Heinz Eberhard Strüning (2 May 1896 – 11 March 1986) was a German painter, graphic artist and pastel painter.
Born in Aplerbeck, Strüning studied at the Dresden Academy of Fine Arts from 1922 to 1924 and at the Kunsthochschule Kassel from 1925 to 1926.[1] From 1927, he was a resident of Leipzig and from 1937 until his death he lived in Machern (Saxony). From 1947 to 1951 he taught as a lecturer at the Hochschule für Grafik und Buchkunst Leipzig and since then he worked as a freelance artist in Machern. Among others, he was a teacher of Gerhard Eichhorn. Strüning was a member of the . An increasing eye complaint led to blindness in 1984. Strüning once said about himself: "I create from the full, because I am filled to the top with what I want to create.

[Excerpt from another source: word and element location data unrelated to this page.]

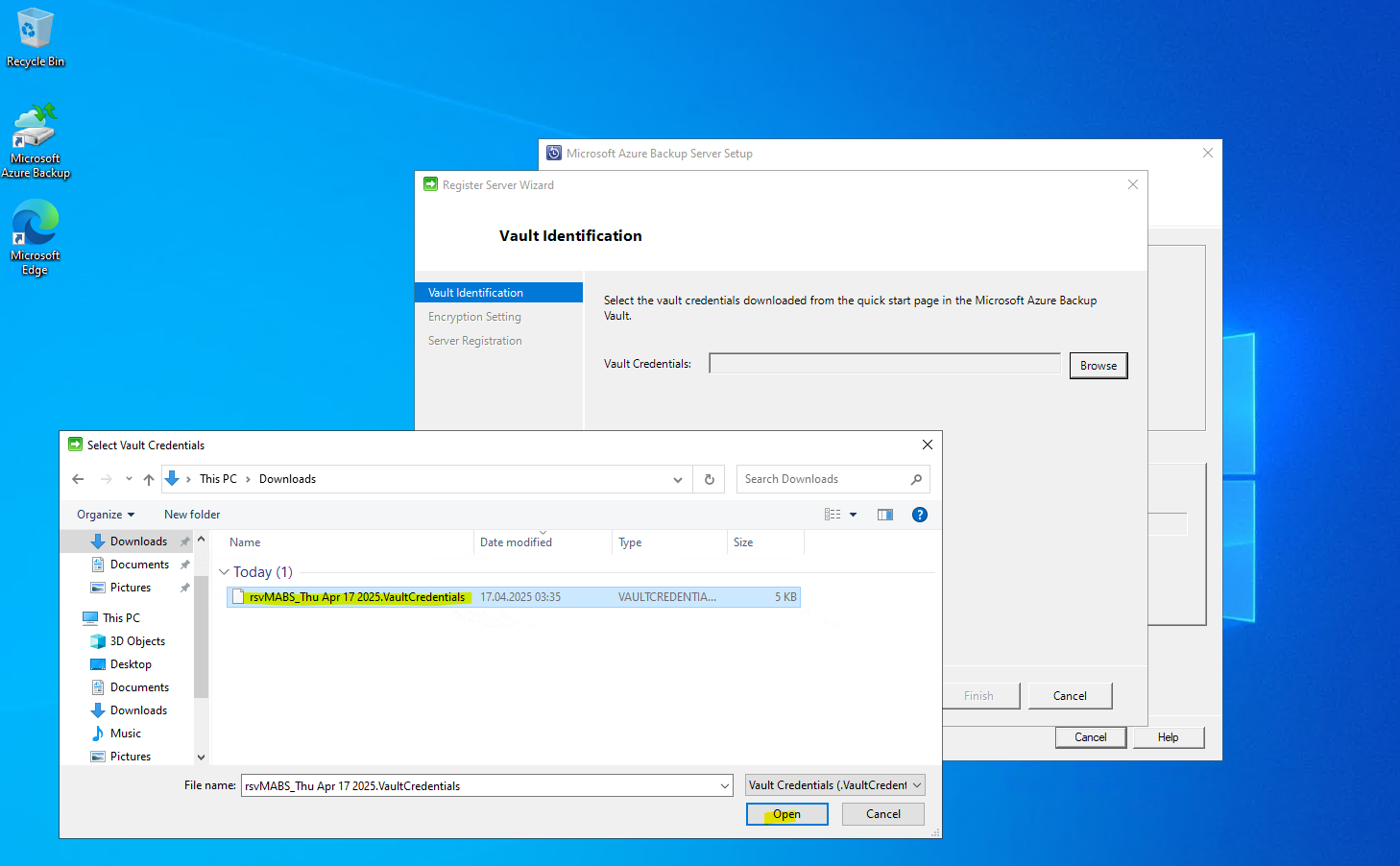Click Browse for vault credentials
Image resolution: width=1400 pixels, height=866 pixels.
coord(1098,366)
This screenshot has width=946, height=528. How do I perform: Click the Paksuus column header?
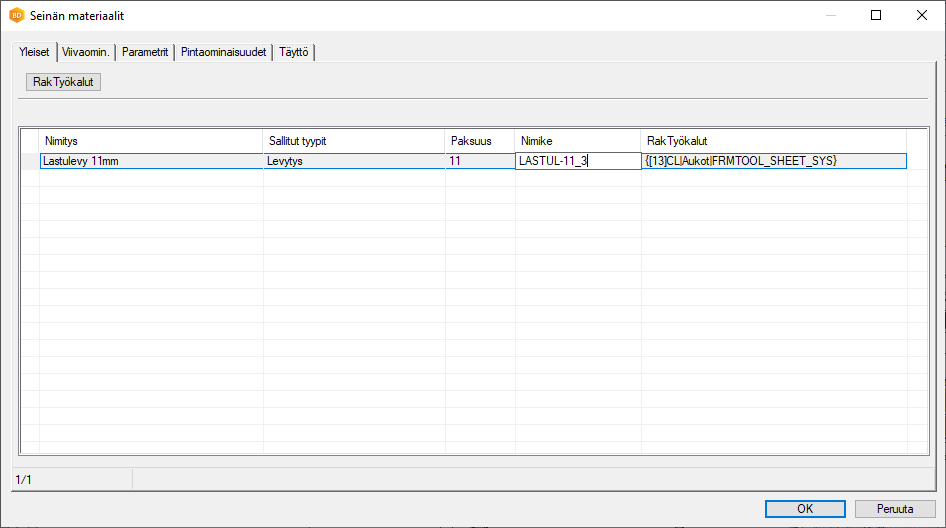[479, 141]
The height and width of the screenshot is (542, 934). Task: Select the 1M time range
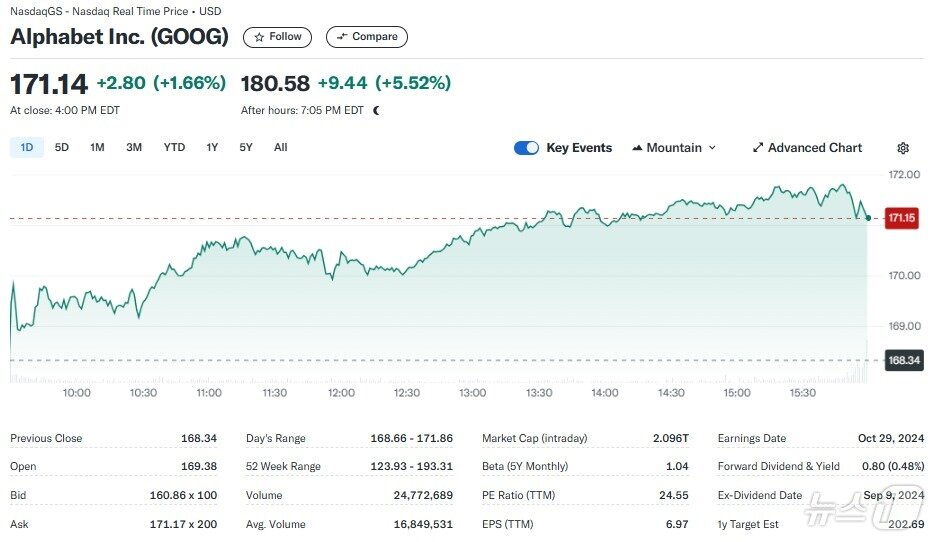click(97, 148)
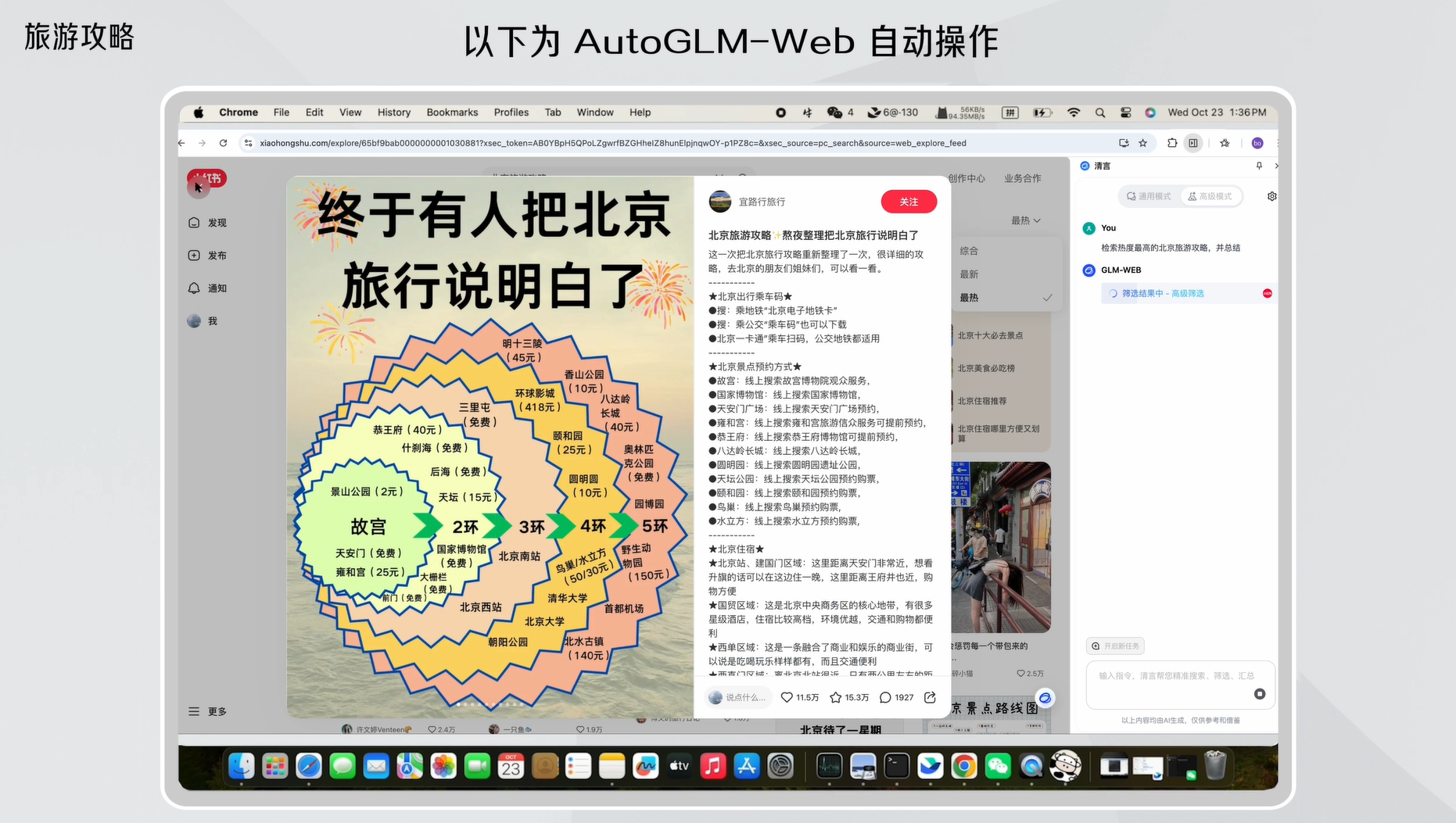Viewport: 1456px width, 823px height.
Task: Open 清言 settings via the gear icon
Action: [1271, 196]
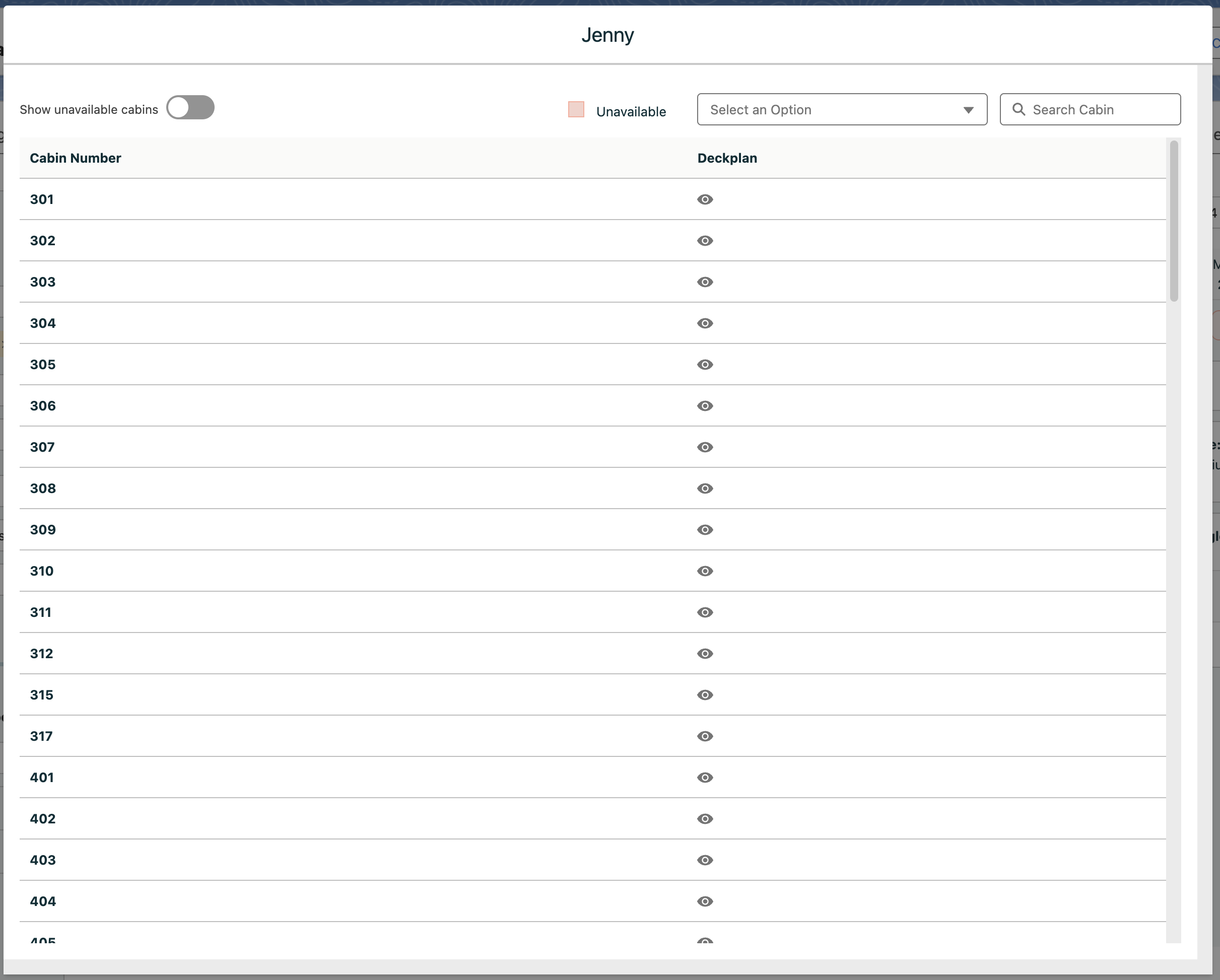Select cabin number 404 row
The height and width of the screenshot is (980, 1220).
[42, 901]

There is only one law for me: to create until the last, that is what I live for. That is my artistic postulate, my inner law.[2] [3]
Strüning died in Machern at the age of 89.
The Leipzig University Custody published a catalogue of his works in 1986.[4] Many of them are university-owned, such as the painting "Swans", charcoal drawing over pastels. A work called "Trees" by Strüning has been hanging in the mayor's room of the Machern town hall since 1997. Another work is "Dorfstraße in Machern", pastel, created in 1950.[5]